Şaraplar Nasıl Sirke Oldu?..
ONA "SİHİRBÂZ" DEDİLER!..Seyyid Dâvûd, Beyt-i Makdis civârında bir köyde yaşadı. Oradakilerin çoğu Hristiyan olup, bağ ve bahçelerinden elde ettikleri üzümleri şarap yapıp, oradaki Müslümanlardan fâsık, günahkâr olanlara da satmaya başlayınca, Seyyid Dâvûd buna çok üzüldü. Allahü teâlâya duâ edip, yalvardı. Hristiyanların ellerindeki şarapların sirke hâline döndüğü görüldü. Hristiyanlar bu durum karşısında Seyyid Dâvûd'a sihirbâz deyip, oradan başka yerlere gittiler. Daha sonra vâli tarafından onun için bir dergâh inşâ edildi. Pek çok kimse orada ilim ve ahlâk öğrendi. Seyyid Dâvûd bu dergâhta vefât etti ve oraya defnedildi. Sohbetlerinde buyurdu ki:
"Hadis-i şerifte; (Eğer bir kimse Allahü teâlâdan korkarsa, herkes ondan korkar. Eğer Allahü teâlâdan korkmaz ise kendi herkesten korkar) buyurulmuştur. Bu sebeple eğer bir kimseyi bilmek istersen kendisine sorma, yakınlarına bak. Eğer onun yakınları şerli ise araştırmaya lüzûm yoktur. Hemen ondan kaç. Eğer yakınları hayırlı ise ona yaklaş. Meselâ bir âlim etrafında toplanan talebelere ve bir şeyh etrafında toplanan dervişlere bakmalı, eğer bunların işlerinde İslâmiyet'e zıt hâller görülürse onların reisleri de gerek âlim, gerek şeyh, hiç şüphe yoktur ki, dünyâ ehlidir. Eğer halleri İslâmiyet'e tam uyuyorsa âhiret ehlidir."
NURLU VE NURSUZ KALB
"Herkes neyi severse onun zikrini çok eder. Allah'ı seven Allah'ı, Resûlullah'ı sallallahü aleyhi ve sellem seven O'nu, evliyâyı seven evliyâyı çok zikreder, anar. Yâni hiç hatırından çıkarmaz. Nitekim çocuklarını, hanımını, tarlasını, bağını, bahçesini, parasını sevenin bunları hiç gönlünden çıkarmadığı gibi. Herkes kalbini yoklarsa kimi çok sevdiğini anlar. Herkes sevdiği ne emrettiyse onu cânı gibi yerine getirir. Bâzısını yapar, bâzısını yapmazsa sevgisi az, hiç tutmazsa sevmediği anlaşılır.

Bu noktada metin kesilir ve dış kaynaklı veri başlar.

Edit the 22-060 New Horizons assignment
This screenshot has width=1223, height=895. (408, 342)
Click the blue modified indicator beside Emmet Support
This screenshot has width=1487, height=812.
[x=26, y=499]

Bir kimse cümle evliyâya hüsn-i zan etse de içlerinden birine etmese Allah katında hiçbirine hüsn-i zan etmemiş olur..."
Seyyid Dâvûd el-Hüseyni hazretleri, vefatına yakın buyurdu ki:
"Senin, az amel, nûrlu ve parlak bir kalb ile Allahü teâlânın huzûruna çıkman; çok amel, fakat nûrsuz bir kalb ile çıkmandan daha hayırlıdır."